Here's a quick tip; pun intended. We have all had to find something in a Collection or List and in many cases it probably looked something like the following:
var tokens = new List<string>();
...
if (tokens.Contains("Foo")) { /* Do something */ }
Pretty simple, but if you are looking for multiple values you might have something like this:
if (tokens.Contains("Foo")) { /* Do something */ }
else if (tokens.Contains("Bar")) { /* Do something else */ }
or even this...
foreach (var searchToken in searchTokens)
{
if (tokens.Contains(searchToken)) { /* Do something */ }
}
All these work fine, but under a large load or with very large collections you may find that these patterns are incredibly slow. There is however another approach that is substantially faster and most people I've spoke to never even knew it was an option. The alternative...

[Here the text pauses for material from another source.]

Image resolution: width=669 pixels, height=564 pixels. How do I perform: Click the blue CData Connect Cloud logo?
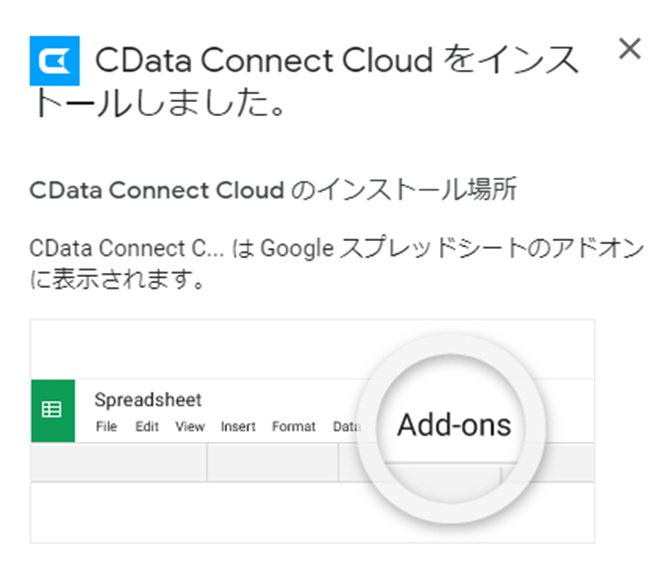click(x=55, y=61)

IEnumerable<string> values = tokens.Intersect(new[] { "Foo", "Bar" });
This is a nice simple call, even if you are only looking to match a single value. Elegance aside, the important bit is the math... Is it really faster? Your results may vary somewhat but here are some numbers; in ticks; showing the difference between Contains and Intersect in a large collection. The size of the collection is not really important, as the point lies in the relative difference between each approach... Alright... it was a collection with 21.5 million entries, and each approach searched for the same five values.

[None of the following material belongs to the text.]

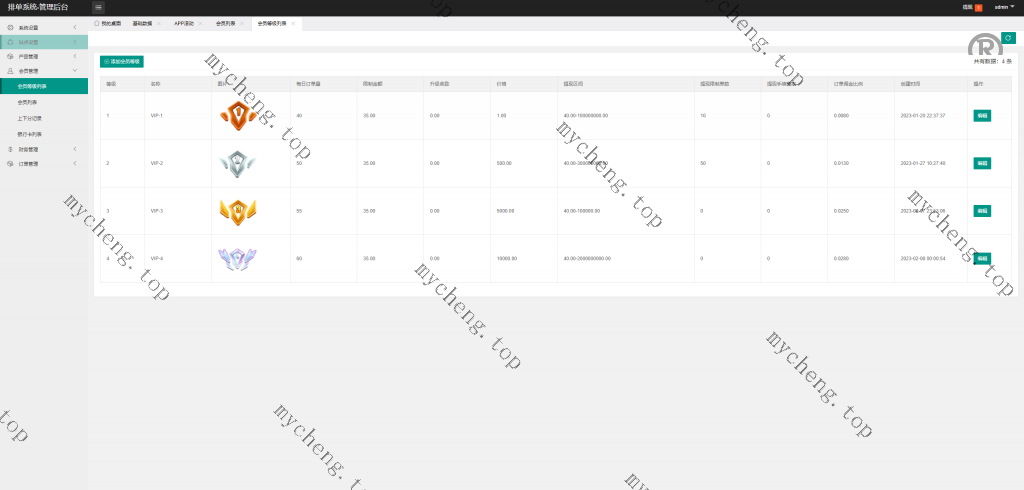
Task: Expand the 产品管理 sidebar menu
Action: click(x=75, y=57)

- Using .Contains five times: 1,015,560 ticks
- Using one .Intersect call with five search values: 71,739 ticks
Keep in mind this was done a simple desktop to your results may vary... As it turns out a .BinarySearch(x) run five times returned the same values in 230 ticks, but this approach has limitations that you will have to read about on your own. Do your own testing, and you may find this a useful alternative and might make the difference between success and failure in a production scenario.